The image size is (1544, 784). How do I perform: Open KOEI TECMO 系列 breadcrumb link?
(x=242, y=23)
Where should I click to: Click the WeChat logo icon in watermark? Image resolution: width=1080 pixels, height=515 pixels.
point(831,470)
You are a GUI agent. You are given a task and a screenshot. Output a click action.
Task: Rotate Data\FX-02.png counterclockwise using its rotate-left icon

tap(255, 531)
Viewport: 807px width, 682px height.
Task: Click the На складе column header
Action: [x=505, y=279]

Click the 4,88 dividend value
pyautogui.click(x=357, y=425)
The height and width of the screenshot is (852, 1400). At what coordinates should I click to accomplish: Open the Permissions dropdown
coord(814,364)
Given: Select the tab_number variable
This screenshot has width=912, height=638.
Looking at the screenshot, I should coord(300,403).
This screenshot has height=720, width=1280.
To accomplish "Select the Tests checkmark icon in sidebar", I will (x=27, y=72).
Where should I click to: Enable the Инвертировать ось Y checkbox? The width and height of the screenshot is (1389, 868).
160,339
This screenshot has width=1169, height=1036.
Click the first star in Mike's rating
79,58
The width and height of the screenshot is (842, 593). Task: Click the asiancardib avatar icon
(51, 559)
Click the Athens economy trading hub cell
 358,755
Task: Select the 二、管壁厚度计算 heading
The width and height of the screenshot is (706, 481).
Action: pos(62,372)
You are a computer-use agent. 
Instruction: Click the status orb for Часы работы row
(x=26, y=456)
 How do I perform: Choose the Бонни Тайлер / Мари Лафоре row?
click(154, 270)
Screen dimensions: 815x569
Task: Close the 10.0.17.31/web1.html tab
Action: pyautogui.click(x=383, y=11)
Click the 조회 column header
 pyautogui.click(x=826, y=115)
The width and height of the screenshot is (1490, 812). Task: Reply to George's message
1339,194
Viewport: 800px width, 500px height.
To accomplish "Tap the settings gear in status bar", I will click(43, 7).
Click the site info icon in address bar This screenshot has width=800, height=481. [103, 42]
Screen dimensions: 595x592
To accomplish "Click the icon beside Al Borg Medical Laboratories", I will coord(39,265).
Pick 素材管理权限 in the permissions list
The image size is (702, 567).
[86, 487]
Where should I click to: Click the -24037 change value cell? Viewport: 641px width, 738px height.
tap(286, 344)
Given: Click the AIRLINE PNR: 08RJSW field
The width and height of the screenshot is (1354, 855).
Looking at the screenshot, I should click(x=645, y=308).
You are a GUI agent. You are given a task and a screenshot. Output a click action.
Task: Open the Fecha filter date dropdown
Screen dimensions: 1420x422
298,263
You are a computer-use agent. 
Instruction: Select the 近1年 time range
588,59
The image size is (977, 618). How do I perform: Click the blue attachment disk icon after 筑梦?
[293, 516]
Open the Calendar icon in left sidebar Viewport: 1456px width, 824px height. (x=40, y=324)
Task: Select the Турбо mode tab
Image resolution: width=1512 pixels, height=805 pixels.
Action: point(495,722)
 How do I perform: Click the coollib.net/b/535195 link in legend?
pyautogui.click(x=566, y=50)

-=-=-

The reply must repeat all of the records precisely.

Answer below ::
The image size is (1544, 784). How do I perform: Open KOEI TECMO 系列 breadcrumb link?
(x=242, y=23)
Where should I click to: Click the WeChat logo icon in watermark? Image resolution: width=1080 pixels, height=515 pixels.
point(831,470)
You are a GUI agent. You are given a task and a screenshot. Output a click action.
Task: Rotate Data\FX-02.png counterclockwise using its rotate-left icon

tap(255, 531)
Viewport: 807px width, 682px height.
Task: Click the На складе column header
Action: [x=505, y=279]

Click the 4,88 dividend value
pyautogui.click(x=357, y=425)
The height and width of the screenshot is (852, 1400). At what coordinates should I click to accomplish: Open the Permissions dropdown
coord(814,364)
Given: Select the tab_number variable
This screenshot has width=912, height=638.
Looking at the screenshot, I should coord(300,403).
This screenshot has height=720, width=1280.
To accomplish "Select the Tests checkmark icon in sidebar", I will (x=27, y=72).
Where should I click to: Enable the Инвертировать ось Y checkbox? The width and height of the screenshot is (1389, 868).
160,339
This screenshot has width=1169, height=1036.
Click the first star in Mike's rating
79,58
The width and height of the screenshot is (842, 593). Task: Click the asiancardib avatar icon
(51, 559)
Click the Athens economy trading hub cell
 358,755
Task: Select the 二、管壁厚度计算 heading
The width and height of the screenshot is (706, 481).
Action: pos(62,372)
You are a computer-use agent. 
Instruction: Click the status orb for Часы работы row
(x=26, y=456)
 How do I perform: Choose the Бонни Тайлер / Мари Лафоре row?
click(154, 270)
Screen dimensions: 815x569
Task: Close the 10.0.17.31/web1.html tab
Action: pyautogui.click(x=383, y=11)
Click the 조회 column header
 pyautogui.click(x=826, y=115)
The width and height of the screenshot is (1490, 812). Task: Reply to George's message
1339,194
Viewport: 800px width, 500px height.
To accomplish "Tap the settings gear in status bar", I will click(43, 7).
Click the site info icon in address bar This screenshot has width=800, height=481. [103, 42]
Screen dimensions: 595x592
To accomplish "Click the icon beside Al Borg Medical Laboratories", I will coord(39,265).
Pick 素材管理权限 in the permissions list
The image size is (702, 567).
[86, 487]
Where should I click to: Click the -24037 change value cell? Viewport: 641px width, 738px height.
tap(286, 344)
Given: Click the AIRLINE PNR: 08RJSW field
The width and height of the screenshot is (1354, 855).
Looking at the screenshot, I should click(x=645, y=308).
You are a GUI agent. You are given a task and a screenshot. Output a click action.
Task: Open the Fecha filter date dropdown
Screen dimensions: 1420x422
298,263
You are a computer-use agent. 
Instruction: Select the 近1年 time range
588,59
The image size is (977, 618). How do I perform: Click the blue attachment disk icon after 筑梦?
[293, 516]
Open the Calendar icon in left sidebar Viewport: 1456px width, 824px height. (x=40, y=324)
Task: Select the Турбо mode tab
Image resolution: width=1512 pixels, height=805 pixels.
Action: point(495,722)
 How do I perform: Click the coollib.net/b/535195 link in legend?
pyautogui.click(x=566, y=50)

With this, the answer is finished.